Taylor et al. (2013; Sect. 3) provided a detailed review of fire growth, discussing the physical process of fire growth, fire spread rate models, and spatially explicit fire growth models, including a discussion of deterministic fire spread models, such as Prometheus (Tymstra, 2005) and FARSITE (Finney, 2004), which play important roles in operational fire spread modelling by fire management agencies. Although these simulators are well established and used frequently in Canada, the United States, and in several other countries, their chief weakness is that they are not stochastic. Fire managers would benefit from probability maps to indicate where a currently burning fire may spread.
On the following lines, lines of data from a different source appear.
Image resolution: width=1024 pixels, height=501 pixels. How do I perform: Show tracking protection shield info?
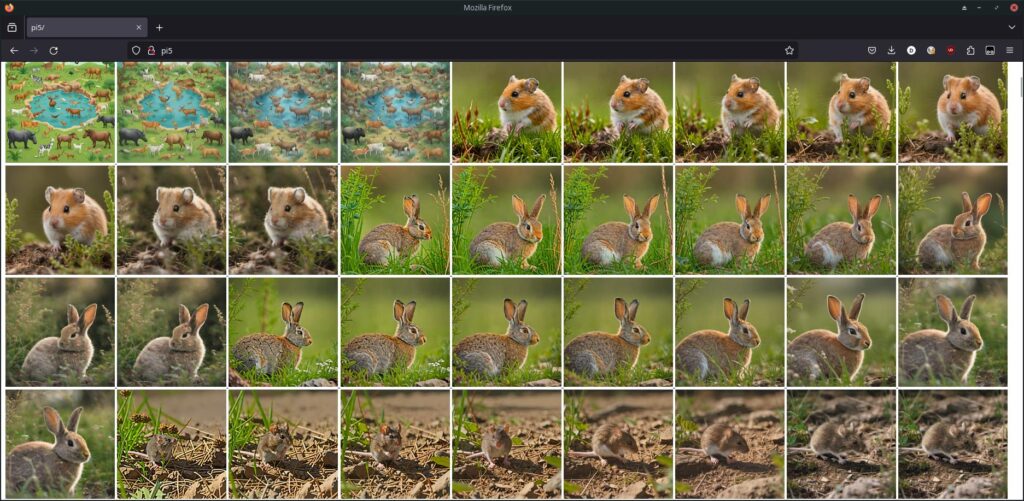pos(135,50)
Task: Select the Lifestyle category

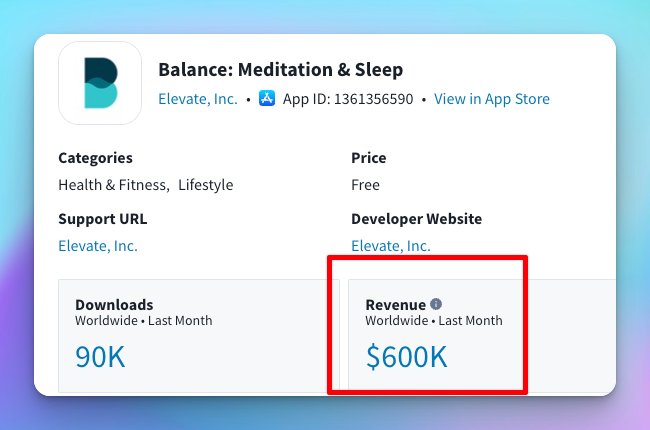Action: coord(205,185)
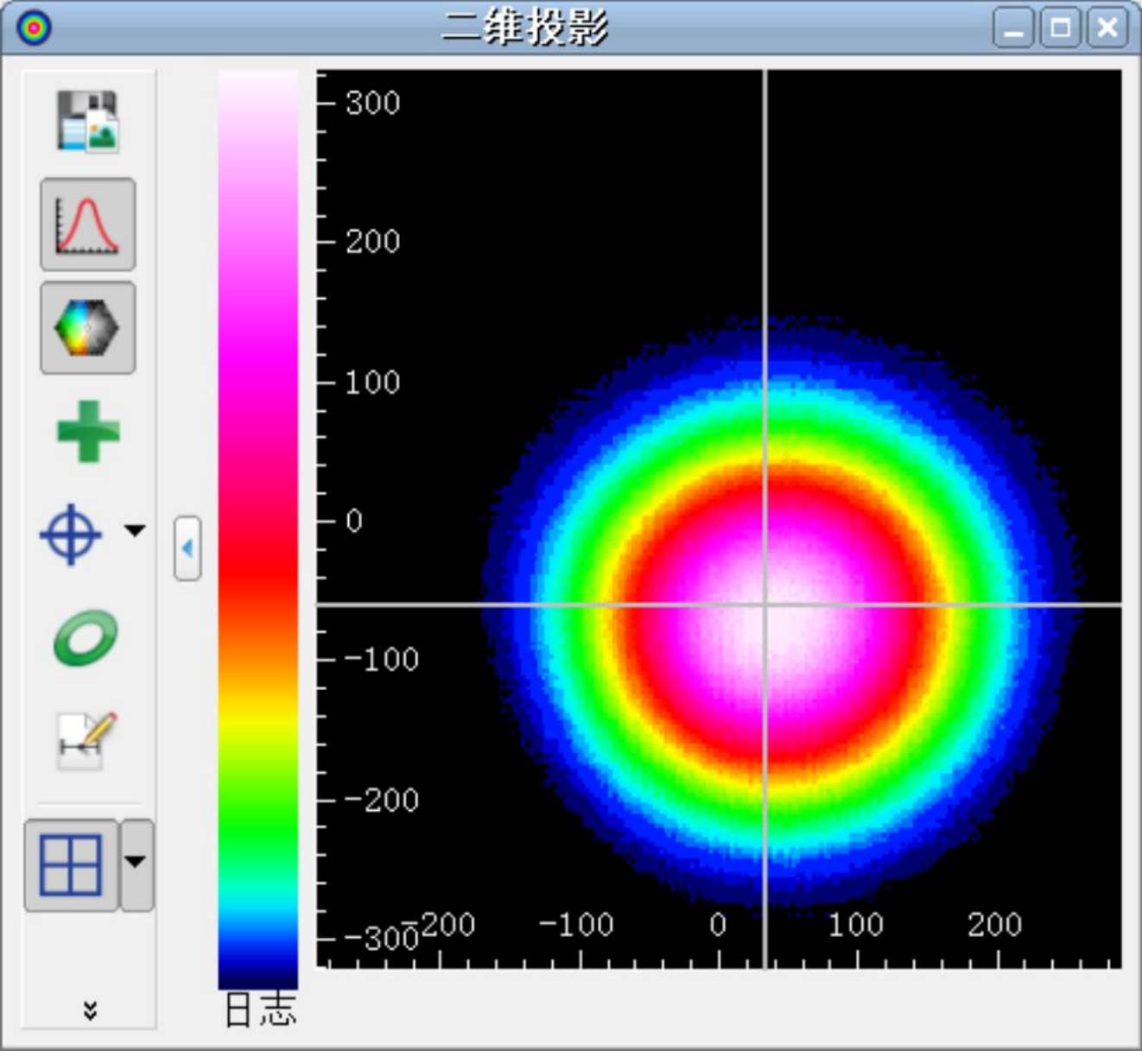Select the blue crosshair target tool

point(71,535)
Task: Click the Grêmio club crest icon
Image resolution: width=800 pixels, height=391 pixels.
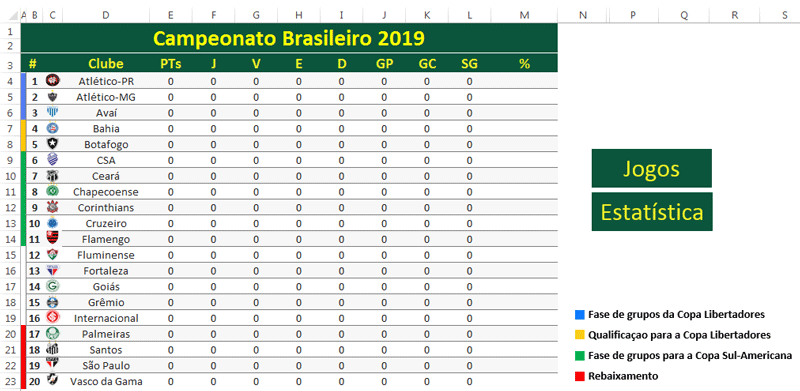Action: click(52, 302)
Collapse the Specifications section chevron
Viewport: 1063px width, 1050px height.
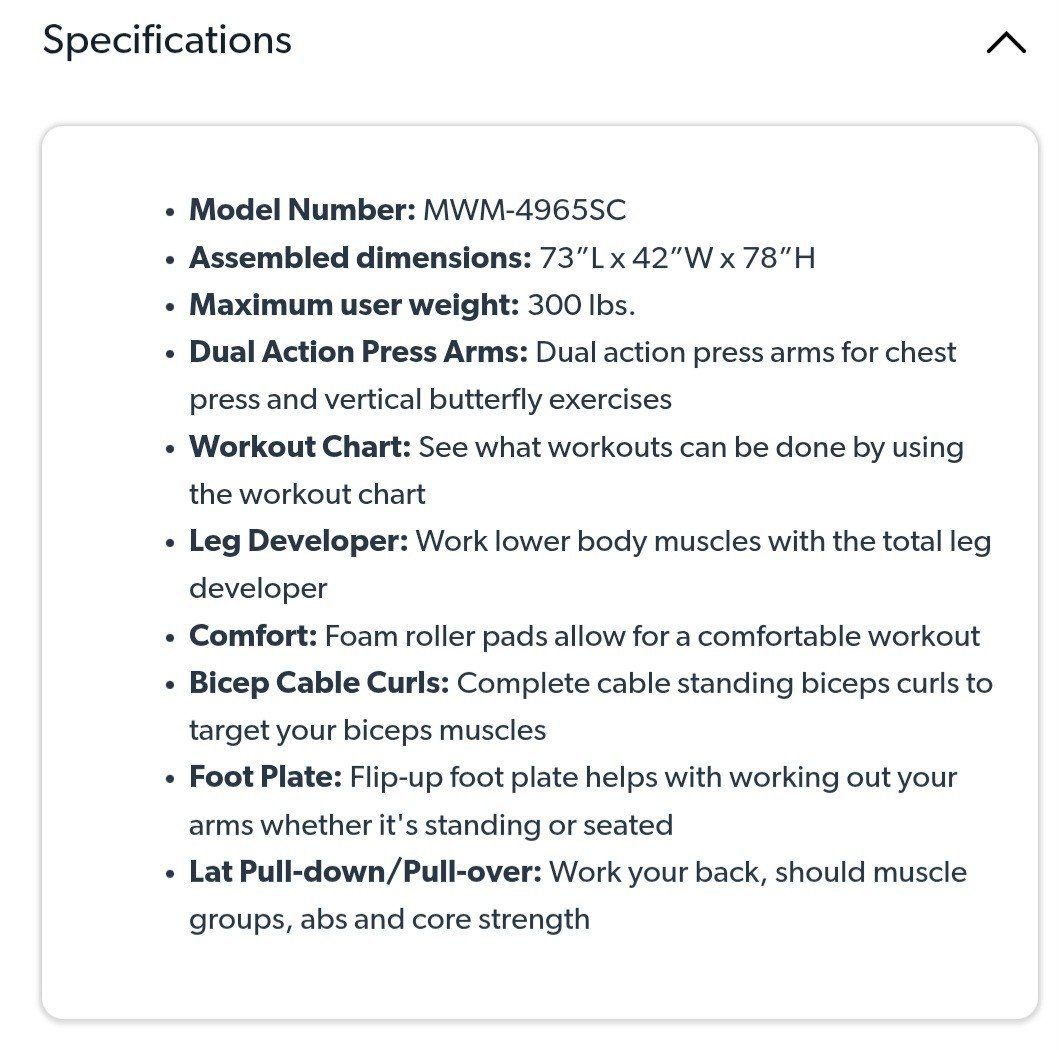[x=1005, y=42]
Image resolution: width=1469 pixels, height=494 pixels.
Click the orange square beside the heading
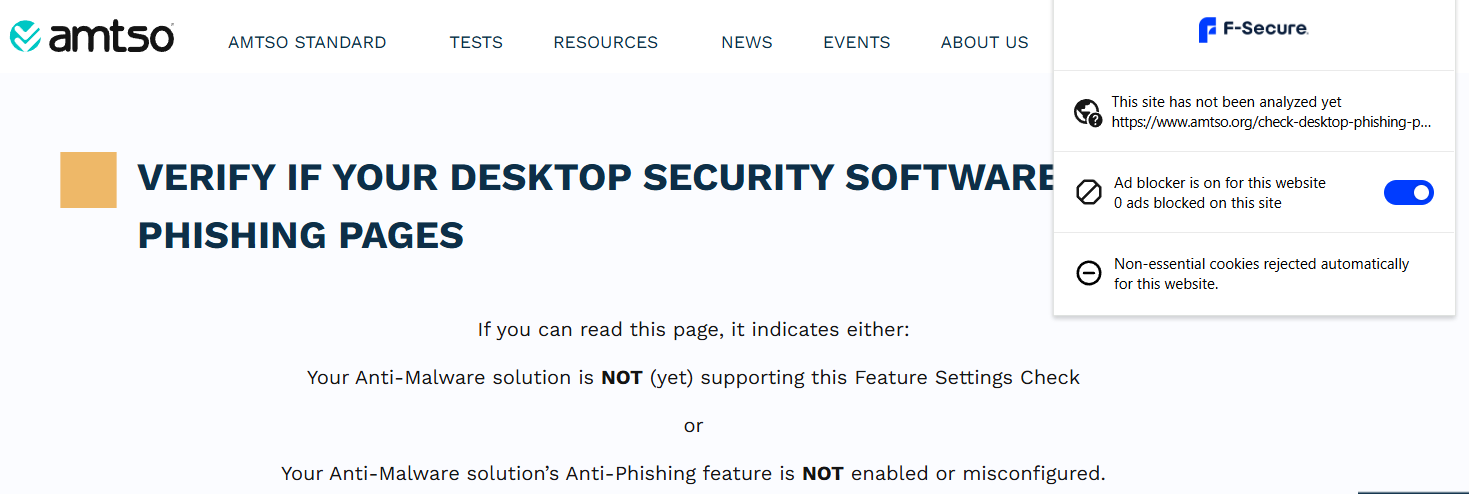(x=88, y=180)
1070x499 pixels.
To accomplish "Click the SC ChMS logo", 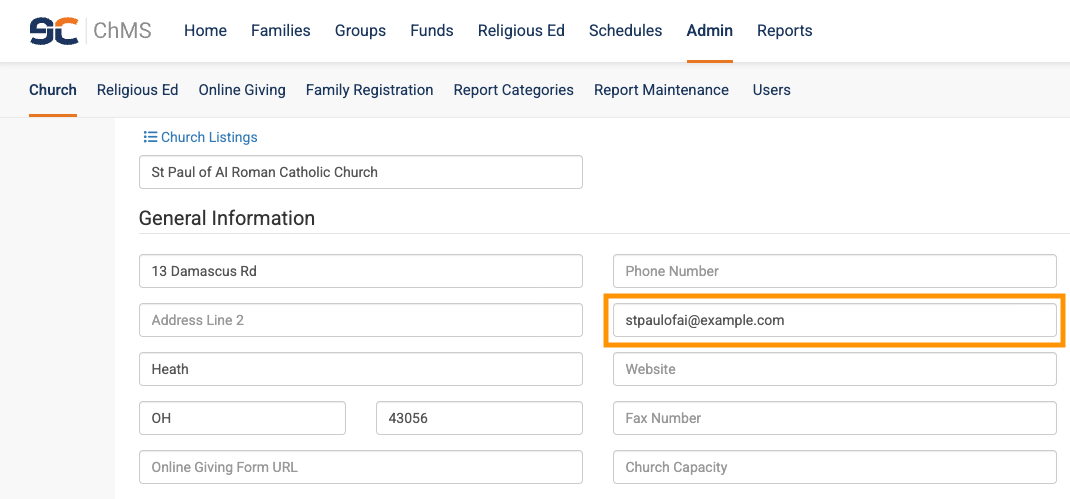I will (x=90, y=31).
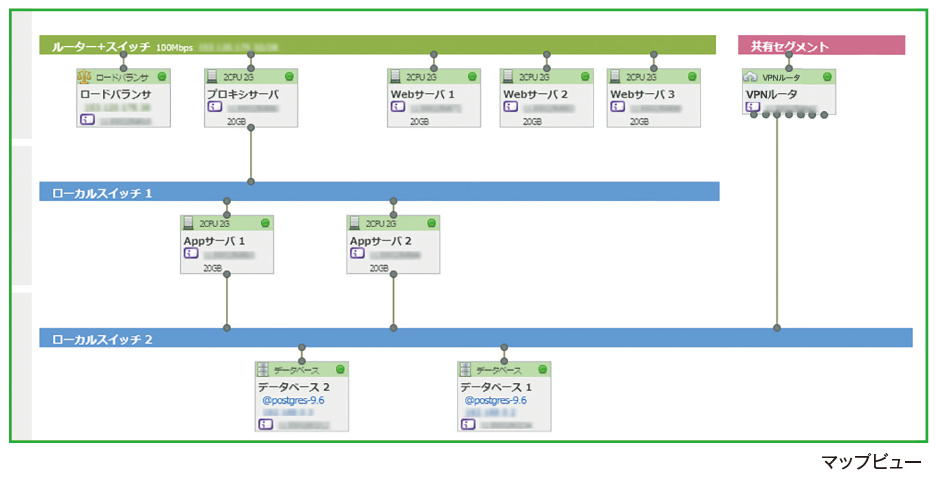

Burn-P3 (e.g. Parisien et al., 2005) used the deterministic Prometheus fire spread model in an ensemble-type simulation procedure which randomizes weather sequences in order to induce randomness to produce “burn probability maps”, typically a gridded map of the susceptibility of the landscape to be burned by wildfire over a large study area over the course of a year. We note that this kind of procedure may be more appropriate for studying fire risk on large temporal and spatial scales, such as producing an annual burn probability map for a region or district where wildland fires are managed. However, modelling at the incident level, namely quantifying whether or not a given fire may spread and where it may spread to along with estimating the uncertainty associated with the spread of a single fire, requires a different approach.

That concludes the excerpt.